Maria Antonia annuisce distrattamente e Rocco, dopo aver messo in tasca la sua rivoltella, esce, ma invece di partire si nasconde dietro alcuni cespugli vicino casa e rimane in attesa per tutta la notte, ma Giuseppe non si fa vivo e lui se ne va in giro fino al pomeriggio, poi rientra a casa.

– Sono tornato, tutto a posto a Catanzaro! – Maria Antonia annuisce come al solito, poi cenano e vanno a letto.

La mattina dopo Rocco nota qualcosa di strano: Giuseppe Spagnuolo, l’amante della moglie, passa un paio di volte davanti casa. La prima volta sua moglie è sulla porta di casa e i due si intrattengono a parlare per pochi minuti; la seconda volta Giuseppe chiama Maria Antonia e, con la scusa di chiederle un pezzetto di sapone per barba, la fa uscire e i due continuano a chiacchierare. Sì, le due fermate sono strane, ma non certamente sufficienti per intervenire, anche perché negli ultimi giorni Salvatore, forse temendo di essere scoperto, gli dimostra amicizia e interessamento, proponendogli di condurlo con sé a Roma, dove entrambi troverebbero proficuo lavoro e premurandolo di munirsi di alcuni documenti necessari pel viaggio e per la destinazione al lavoro e, col pretesto della definizione di tale affare, si è fatto vedere più volte in casa Sainato, parlando tanto con lui che con moglie, senza destare sospetti nell’animo dei vicini.

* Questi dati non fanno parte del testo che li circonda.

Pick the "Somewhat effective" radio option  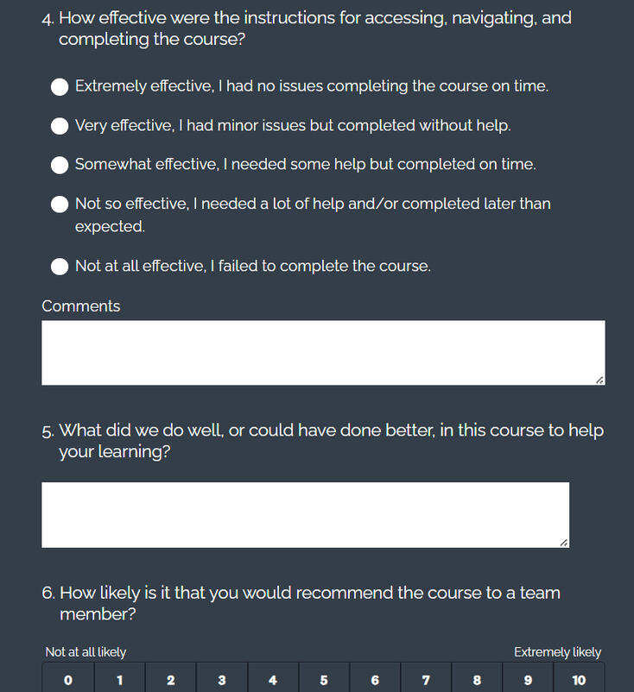(x=60, y=165)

Se Rocco vuole fare qualcosa non deve essere impulsivo altrimenti saranno guai grossi.

Verso le sette di mattina del 18 marzo Rocco sta spaccando legna accanto ad una sua angusta cucinetta addossata alla casa. Maria Antonia a destra e la sorella a sinistra si stanno scaldando al fuoco che arde in un piccolo focolare nell’angolo di rimpetto alla porta della cucinetta. All’improvviso entra Giuseppe Spagnuolo tenendo in mano una sigaretta che sta finendo di confezionare, poi si avvicina al focolare mostrando di volere accendere la sigaretta ma, nell’abbassarsi sui tizzoni, tocca con la mano destra la coscia sinistra di Maria Antonia. Rocco, che pur continuando nel suo lavoro, ne spia i movimenti volgendo leggermente la testa a sinistra, lo vede compiere l’atto di toccare la moglie e immediatamente caccia di tasca la rivoltella e gli spara contro quattro colpi, ferendolo gravemente. Nonostante ciò Giuseppe riesce a scappare mentre Rocco punta l’arma contro la moglie e le spara un colpo, ferendola. Maria Antonia cerca di scappare, ma viene raggiunta da un altro proiettile e cade. Rocco ha finito i colpi nell’arma e la ricarica per mettersi all’inseguimento di Giuseppe Spagnuolo che, noncurante dei pericoli, si inerpica lungo un alto e scosceso ciglione che si erge dietro la cucinetta. In questo frattempo Maria Antonia si è rialzata e, aggrappandosi alle spalle del marito per trattenerlo ed impedirgli di finire l’amante, lo supplica urlandogli:

Perdonami Bruno!

Questo gesto ottiene l’effetto di consentire a Giuseppe, seppur gravemente ferito, di dileguarsi e Rocco è costretto a tornare verso casa ma, giunto presso uno spiazzo, si imbatte in Leonardo Spagnuolo, il padre di Giuseppe, il quale, vedendolo con la rivoltella in mano, in stato di eccitazione per le detonazioni udite, gli chiede:

– Che è successo?

Rocco non gli risponde, ma alza la rivoltella e gli spara due colpi uccidendolo quasi all’istante. Anche Giuseppe muore per le gravi ferite riportate, mentre Mariantonia è più fortunata e se la cava in un paio di mesi.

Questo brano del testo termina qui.